The Urgency of Listening
by Adam S. McHugh
The beginning of discipleship is listening. At the sound of Jesus’ voice, his first followers dropped their nets and followed him. Of course, discipleship must involve more than one episode of listening; it is an ongoing journey of listening. Disciples are walking listeners. If we think that discipleship is lacking in today’s church, then perhaps we should place an emphasis on people learning how to listen.
Listening is important enough to Jesus that he devotes his first parable to it (Mark 4:1-20). In Mark’s Gospel Jesus frames the parable of the sower with the opening word “Listen!” and the closing exclamation “Let anyone with ears to hear listen!” Overtly about a farmer indiscriminately scattering seed on different types of soil, the story is actually about different types of hearers. There are the path hearers—those who don’t really hear at all, deflecting and dismissing Jesus’ words. There are the rocky listeners, who let the word penetrate a little but then reject it because of adverse voices of struggle and persecution. Third are the thorny listeners, who listen a while longer but slowly allow the subtle power of seductive voices—the accumulation of wealth and the sparkle of material things—to suffocate the word. Finally are the true and fruitful listeners, those who receive the word deep into themselves, where it does its proper work of flowering and bearing fruit.
What seems to separate the different types of listeners is the amount of effort that they put into listening. What we lack in understanding we can make up for in asking questions. The true listeners are those who stay, who crowd around Jesus and ask him the interpretation of the parable.
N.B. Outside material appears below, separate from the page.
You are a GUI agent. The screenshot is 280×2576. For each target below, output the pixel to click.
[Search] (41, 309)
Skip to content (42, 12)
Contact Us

This is the kind of listener God desires: those who pursue and seek and relentlessly question. They sit with Jesus’ words like an old friend that you know yet really don’t know, chewing and digesting, continuing to seek greater clarity and depth of understanding. They don’t just ask the first question; they also ask the second and third questions. They exhaust others with their questions.
We love to talk about listening. It’s easier than actually listening. There is much lip service paid to listening, but listening is a service of the ear, the mind and the heart. Listening is an act of servanthood, and serving is hard. There are no accolades in serving. When a servant is doing his job, no one notices. If we wish to imitate Jesus and become servants, we must learn how to listen.